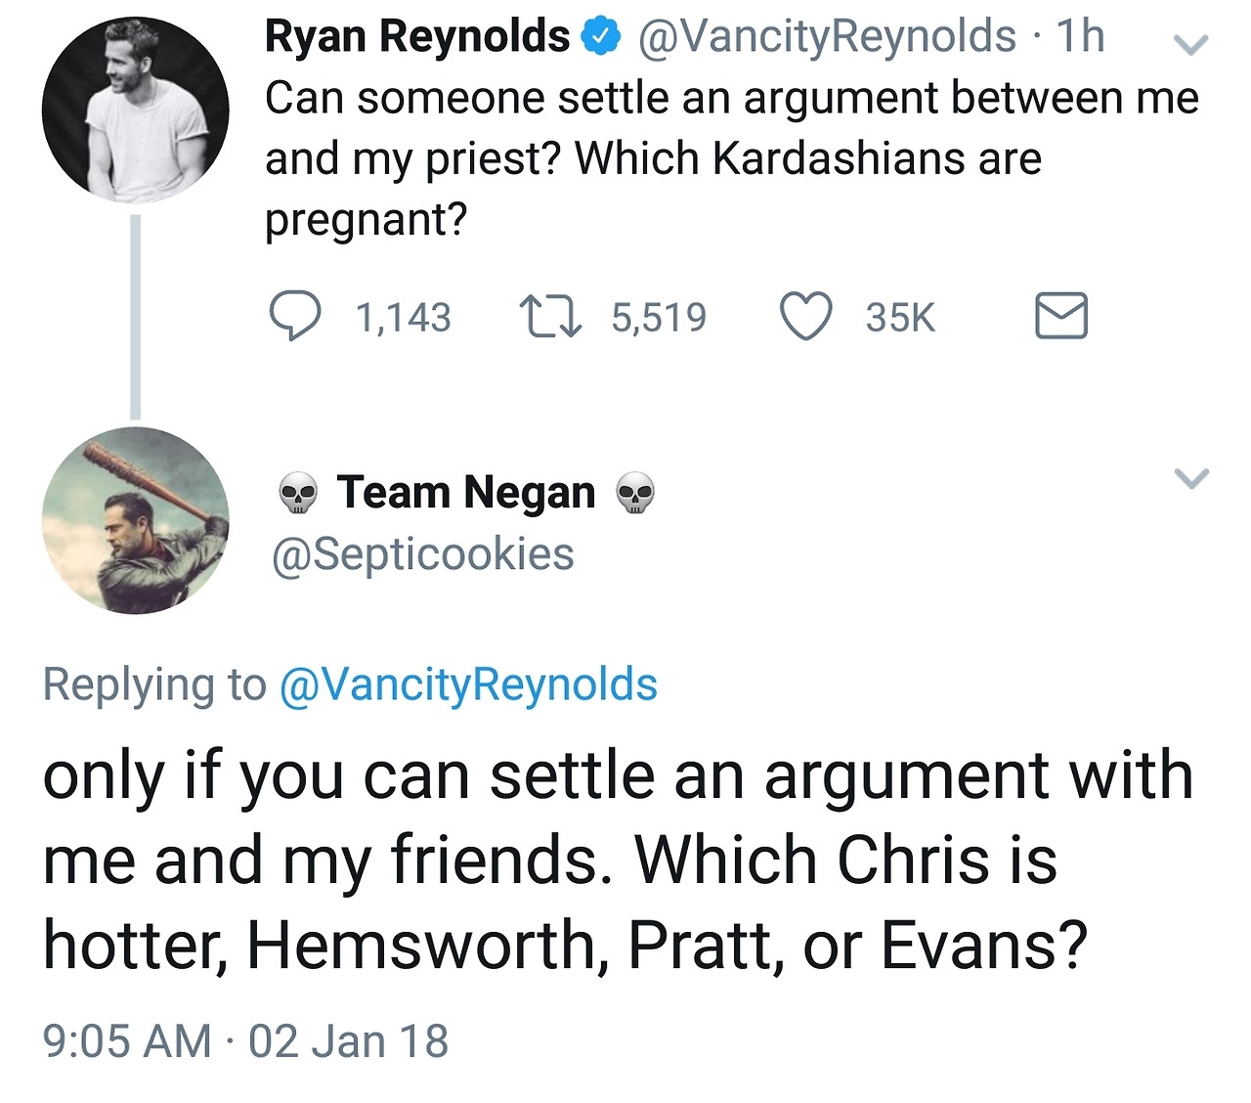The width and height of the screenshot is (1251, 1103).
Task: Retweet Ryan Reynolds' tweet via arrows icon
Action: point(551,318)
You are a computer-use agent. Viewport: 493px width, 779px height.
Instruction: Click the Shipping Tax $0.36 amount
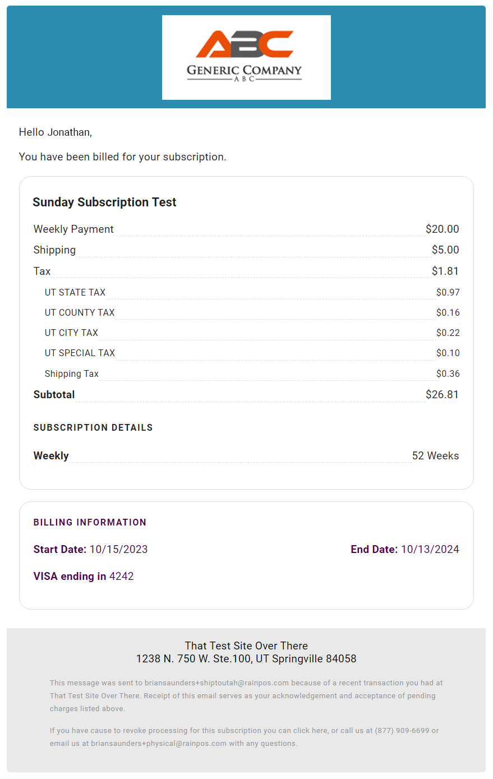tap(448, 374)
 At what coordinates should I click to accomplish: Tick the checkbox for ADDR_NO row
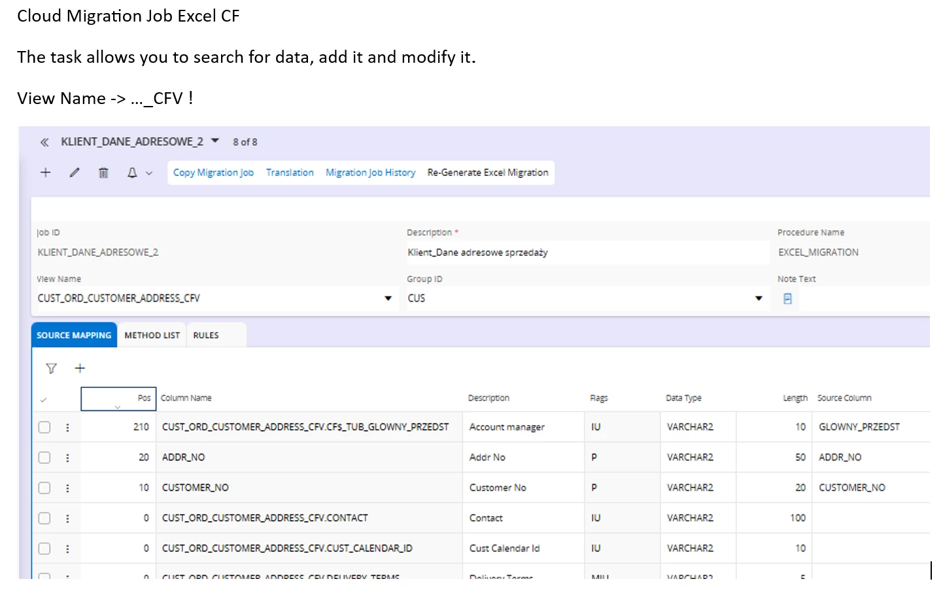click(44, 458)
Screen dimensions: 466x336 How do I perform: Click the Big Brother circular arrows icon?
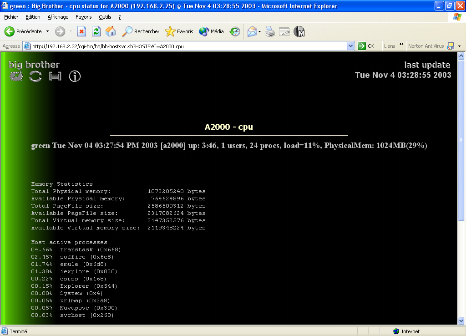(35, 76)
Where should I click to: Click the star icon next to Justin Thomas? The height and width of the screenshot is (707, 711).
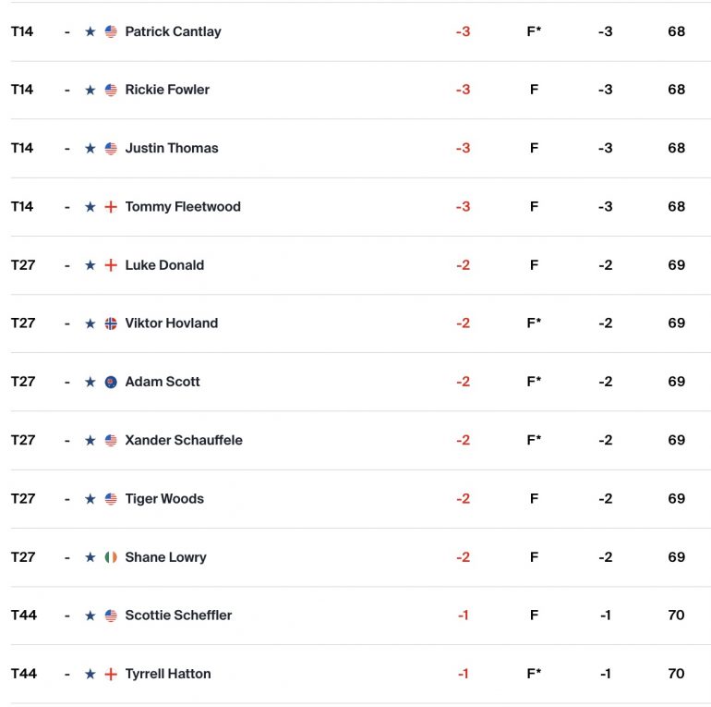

----------------------------------------

Your objective:
Pictures stay out. Copy exactly, and only, the lines from the one containing "Screen dimensions: 466x336" through the end of the data.

Answer to this problem:
Screen dimensions: 466x336 How do I perform: Click the Big Brother circular arrows icon?
(35, 76)
Where should I click to: Click the star icon next to Justin Thomas? The height and width of the screenshot is (707, 711).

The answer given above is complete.